Between Kobe continuing to be the machine that he's always been, Dwight Howard's brute strength down low, Pau Gasol's finesse and his mid-range game and Steve Nash's ability to do it all, this team has enough to half-ass their way to 95 points. Throw in Antawn Jamison off the bench and a few other guys knocking down an open shot and you've got an offense that should be able to score even with Mike Brown at the helm.
However, they can't go out there every night and get away with not playing defense. If they want to keep this ship afloat as long as they can during the regular season and well into the postseason, defense is going to be where they win games.
Should they go out and work as a unit, helping each other out and playing hard all game long, they've got a shot at a title. If they decide to hang their hat on the offense and play to outscore their opponents rather than hold them down and keep them down then it could be a different story.
Above anything else, this is what the Lakers need in order to avoid an extreme disappointment this year. In terms of expectations a season without a title may be a letdown, but as long as this team is competitive, plays well together and shows promise of doing that to an even higher degree in the future then this season will be positive.

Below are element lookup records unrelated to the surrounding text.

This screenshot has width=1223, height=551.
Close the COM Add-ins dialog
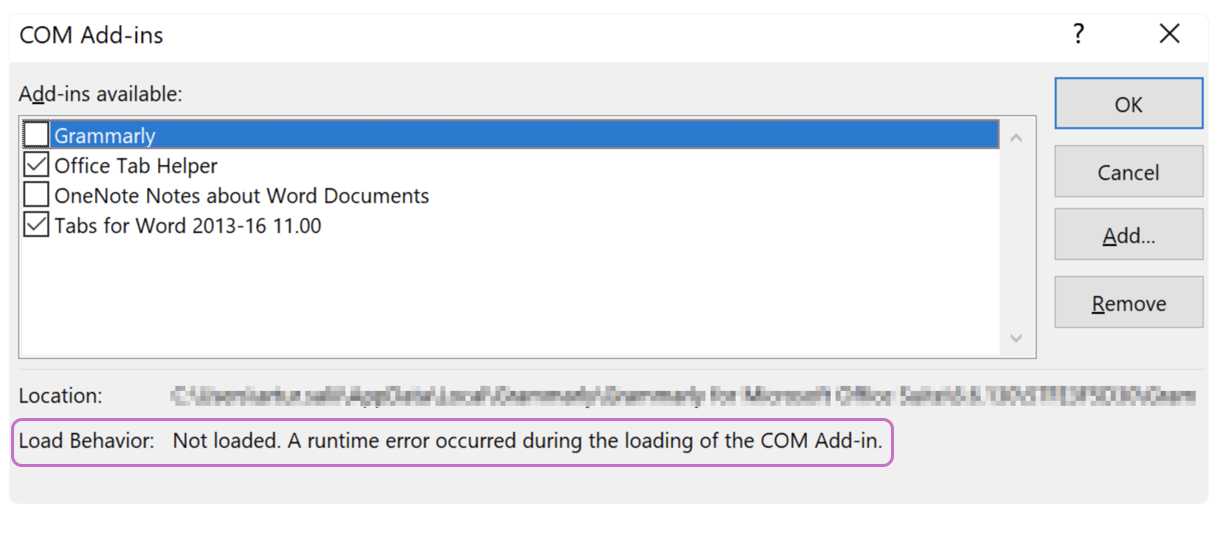click(1170, 35)
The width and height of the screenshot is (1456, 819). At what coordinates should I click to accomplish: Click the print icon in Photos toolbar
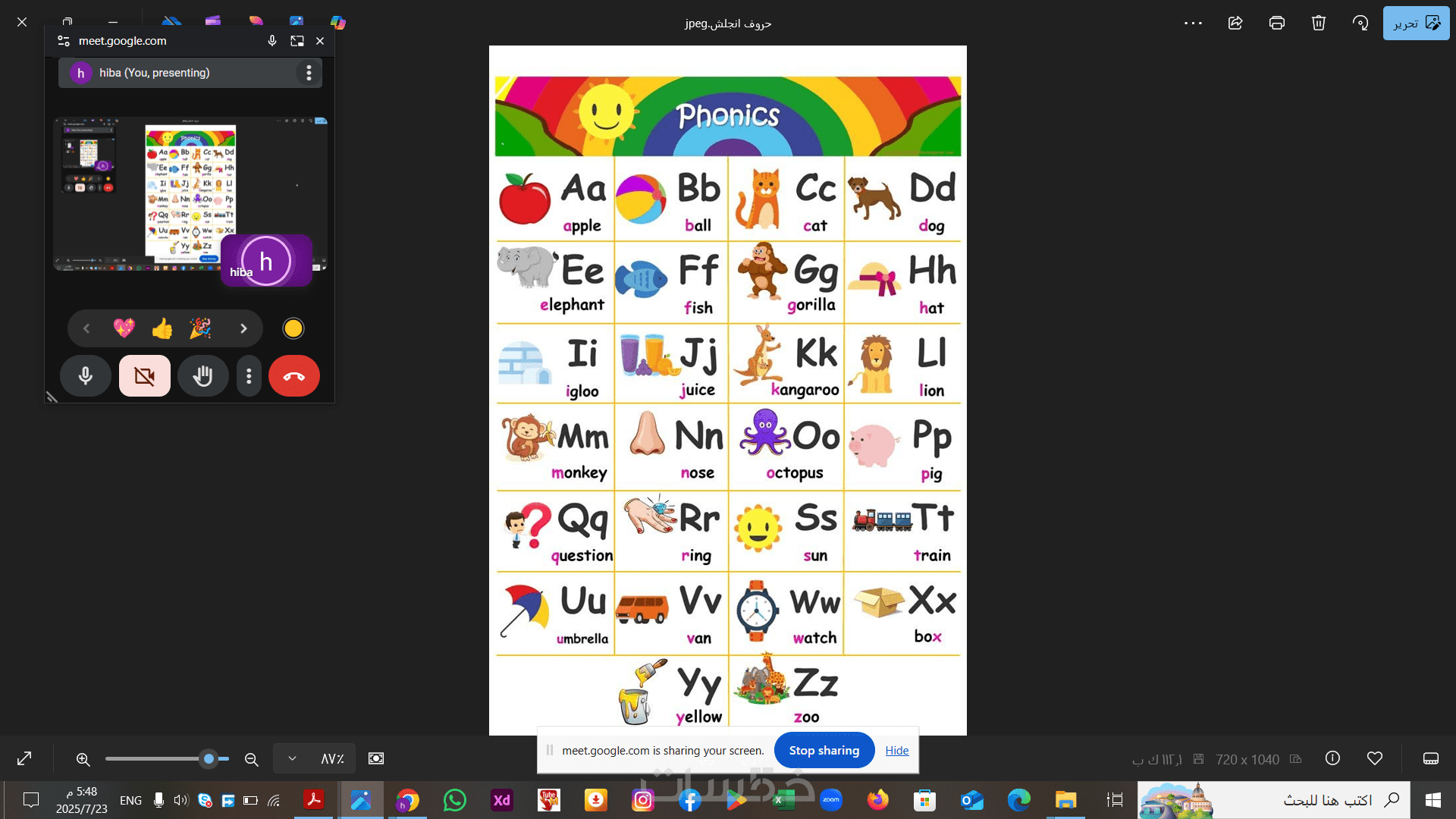pos(1276,23)
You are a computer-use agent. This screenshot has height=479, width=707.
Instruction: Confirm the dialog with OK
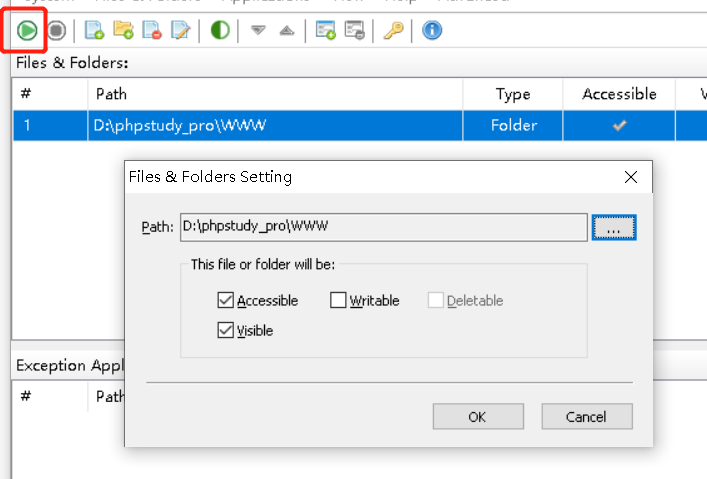click(477, 417)
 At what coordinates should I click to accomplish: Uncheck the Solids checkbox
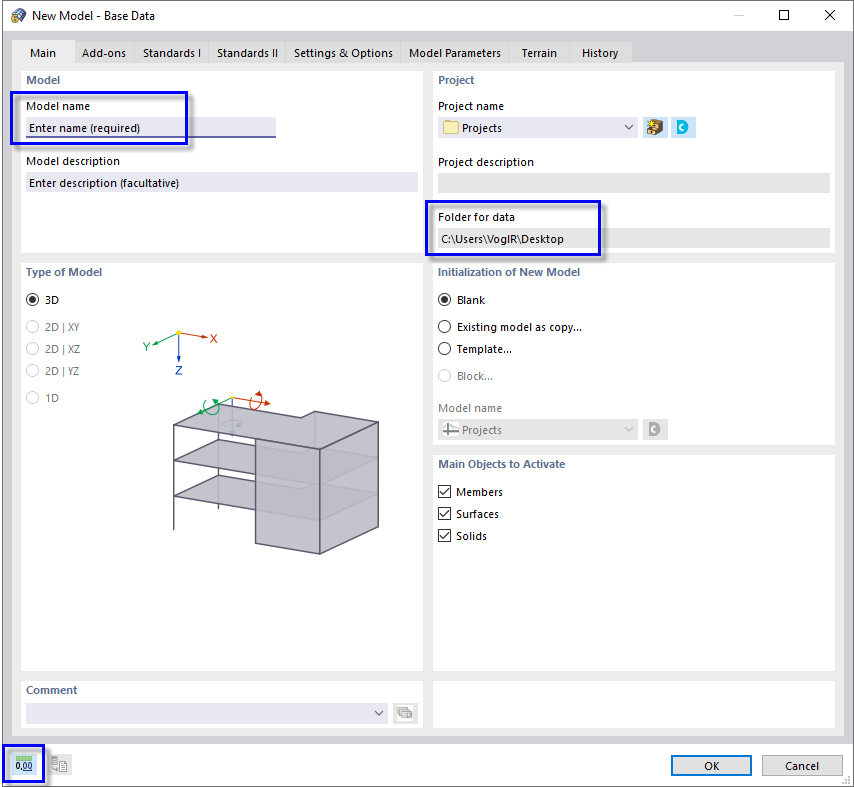coord(444,535)
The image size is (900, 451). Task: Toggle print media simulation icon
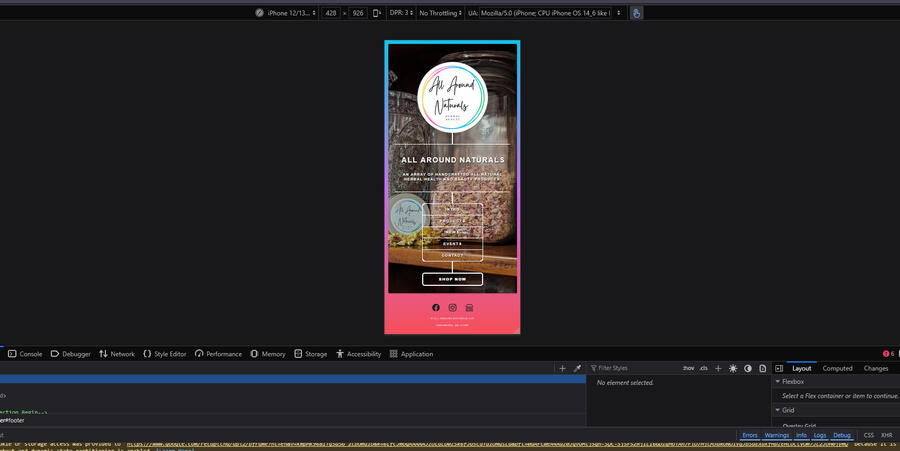coord(763,368)
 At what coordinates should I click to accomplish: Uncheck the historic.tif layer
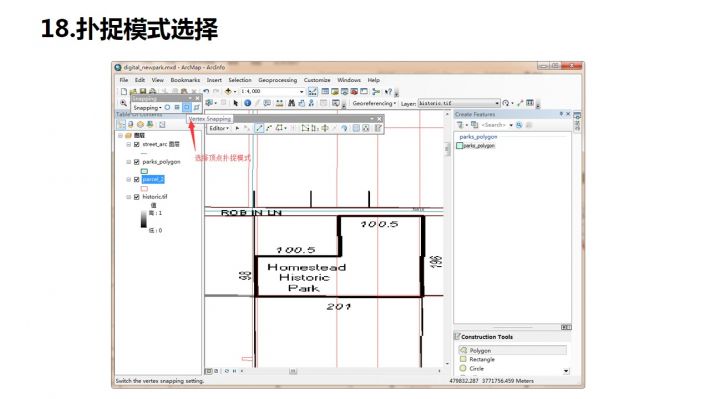(x=136, y=197)
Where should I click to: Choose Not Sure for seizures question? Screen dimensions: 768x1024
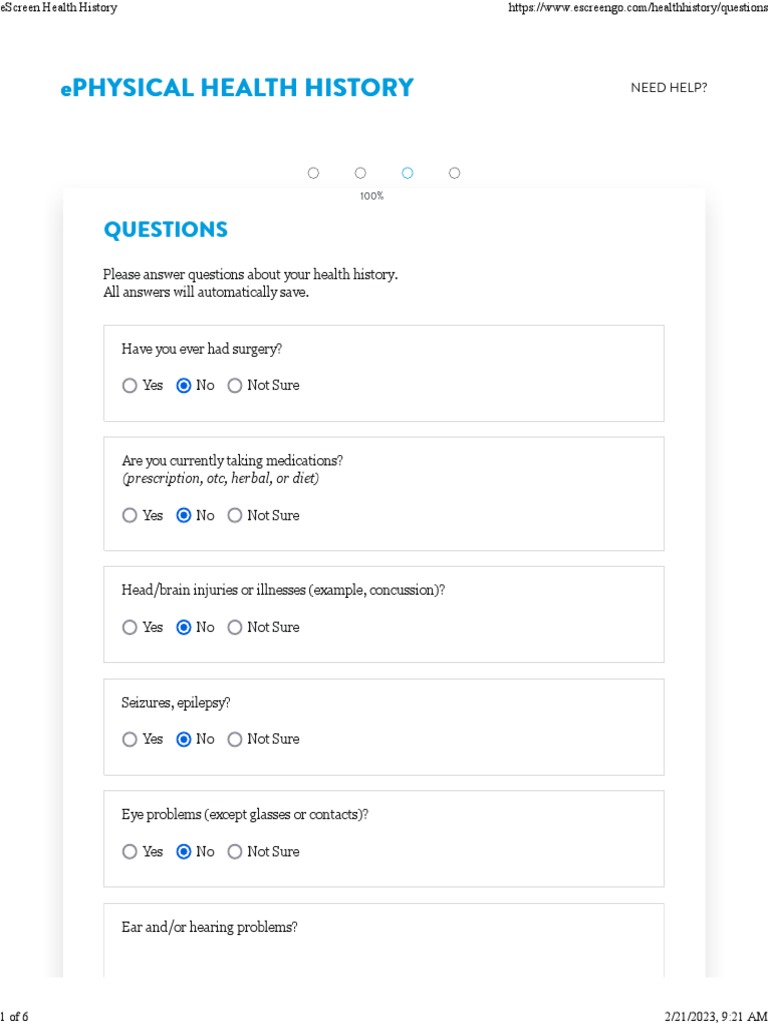coord(235,740)
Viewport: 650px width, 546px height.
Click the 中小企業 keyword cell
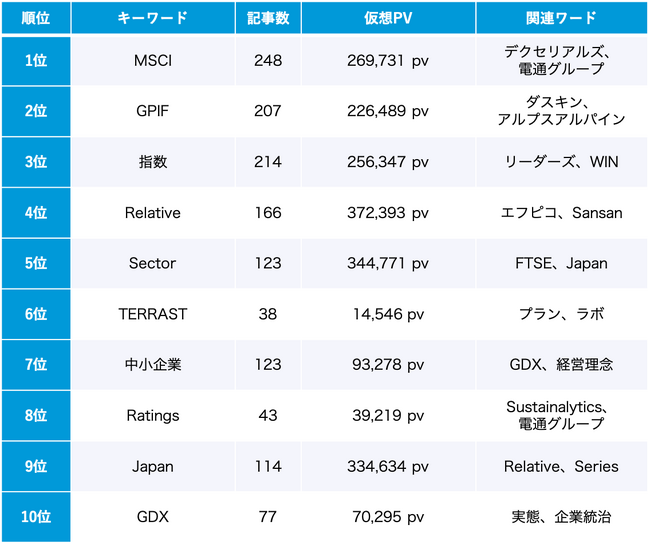click(x=152, y=365)
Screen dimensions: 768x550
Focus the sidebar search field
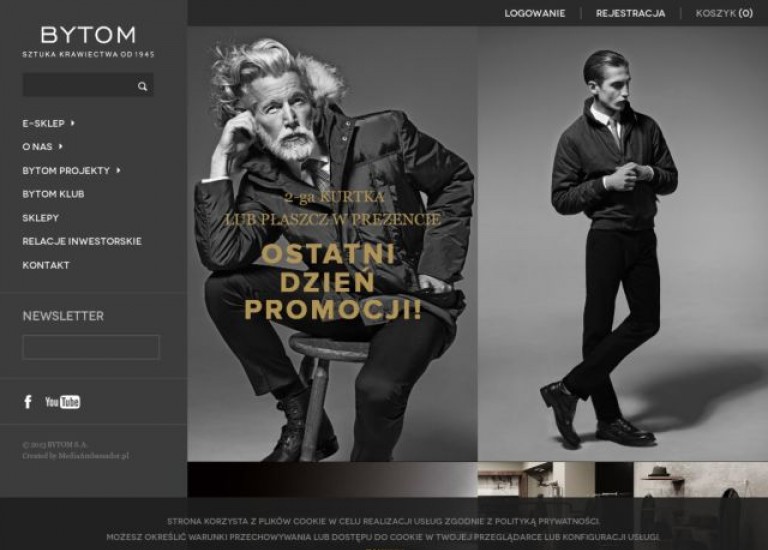pos(78,85)
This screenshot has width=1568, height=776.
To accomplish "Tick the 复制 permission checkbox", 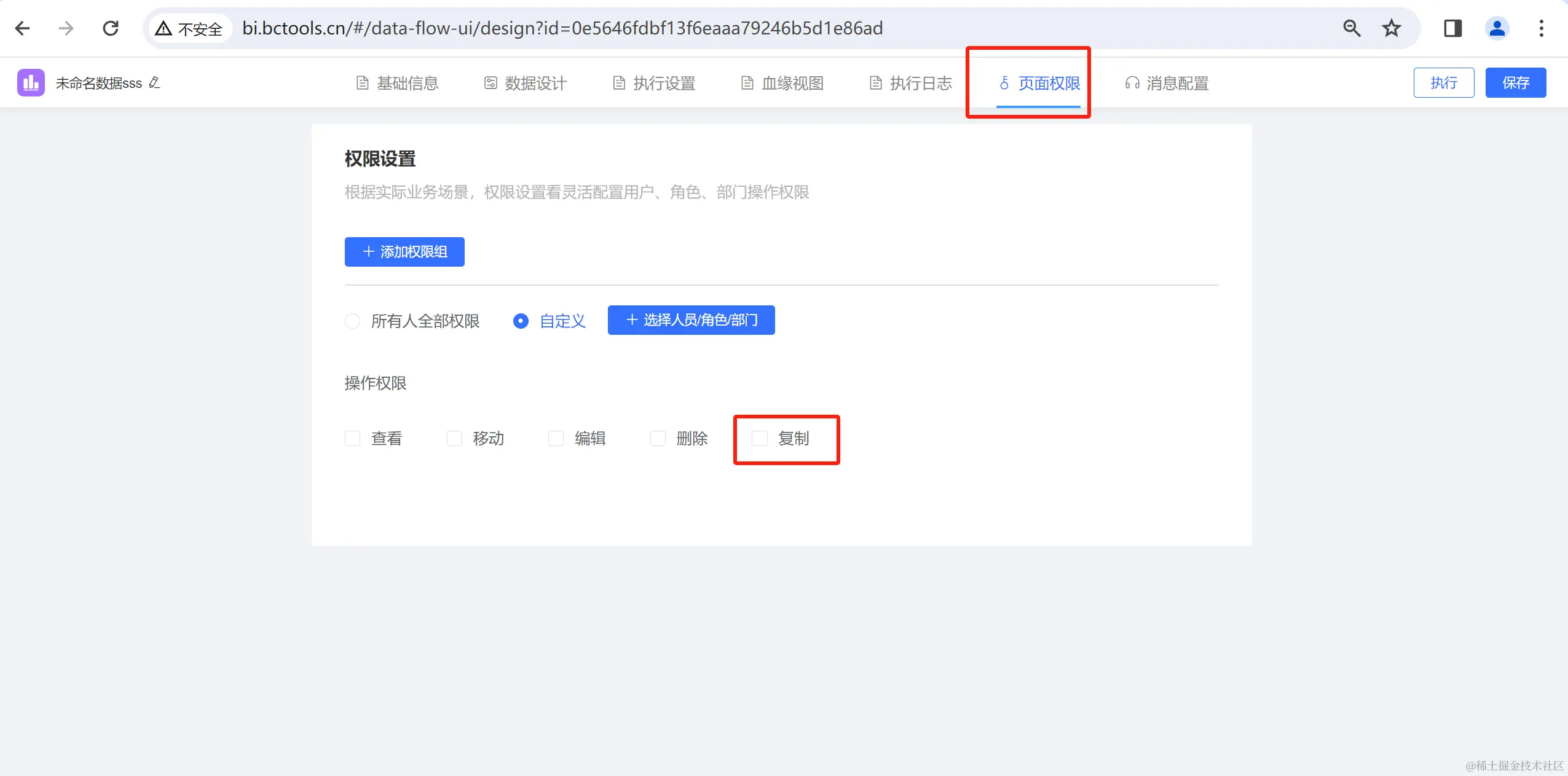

Should the team break down like the Lakers did at the end of the 2012 season, with Kobe calling out his teammates during the Nuggets series, then there's a good possibility of a grizzly end to this team way before they were hoping.
For all we know this team has the potential to be one of the best teams of the past decade, but it's all going to rely on how well the team comes together as a unit. They've got to trust each other, they've got to be able to get along and they've got to play like a team should play.